What are we, who are we, and why are we? Nearly a decade after Toy Story 3 brought Woody, Buzz, Jessie, and the rest of the gang millimeters away from a fiery destruction in an incinerator, Toy Story 4 eases back on the destruction of the self and ponders the meaning of the self. It’s a meta treatment that works beautifully, resonates emotionally, and should finally wrap up the Toy Story franchise. Do you hear me, Pixar? STORIES CAN HAVE ENDINGS. (Also, John Lasseter has a story credit on this thing. That’s pretty gross.)
Toy Story 4 begins some time after Toy Story 3, and it’s clear from the onset that the dynamic of this community has shifted. Bonnie (voiced by Madeleine McGraw) has her own preferences for which toys she likes to play with, and they’re very different from what we saw with Andy in Toy Story, Toy Story 2, and Toy Story 3. In those films, Woody (voiced by Tom Hanks, as good as ever) was the sheriff, the head honcho, the main man, the toy everyone else turned to when they needed guidance or advice or a plan. Now that they’re Bonnie’s toys, though, Woody has fallen out of favor. Bonnie leaves him in the closet, or she passes over him when she wants to play, or she flat-out ignores him.

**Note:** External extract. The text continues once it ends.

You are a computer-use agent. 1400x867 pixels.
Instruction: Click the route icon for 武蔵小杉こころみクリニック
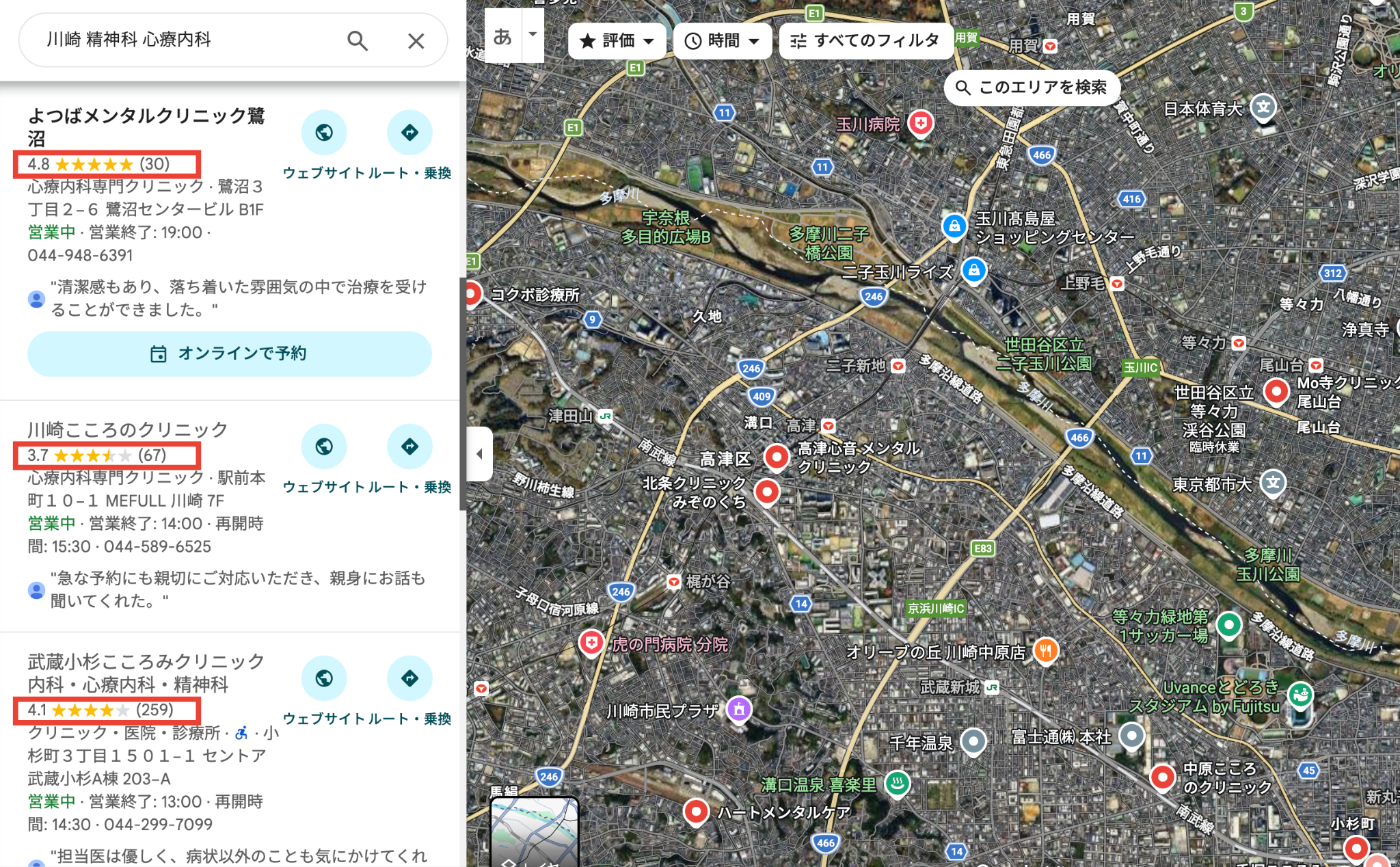pos(409,678)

The only time she really pays attention is when she plucks off his sheriff’s badge and gives it to cowgirl Jessie (voiced by Joan Cusack).
So Woody is Bonnie’s toy, sort of, but not really. He doesn’t feel the same connection to her as he did to Andy, but isn’t Woody’s job to protect his kid? To make Bonnie happy? To keep her safe? Isn’t that his purpose? With that guiding principle firmly in place, Woody goes to increasingly ludicrous lengths to prove his relevance, in particular taking Bonnie’s new toy Forky (voiced perfectly by Tony Hale, Gary from Veep, thank you very much), who she makes at kindergarten orientation and is desperately attached to, under his wing.
“You’re just like me—trash!” Forky exalts, but Woody won’t let this be the end of his story. He has so much more to give to Bonnie … doesn’t he? That question, and all of the certainties Woody told himself, are called into question when Forky goes missing during a road trip and when Woody reunites with Bo Peep (voiced by Annie Potts), who had been given away between Toy Story 2 and Toy Story 3. The new life Bo has built and the doubts Woody already had about his relationship with Bonnie drive the narrative of Toy Story 4, which yes, had me crying numerous times.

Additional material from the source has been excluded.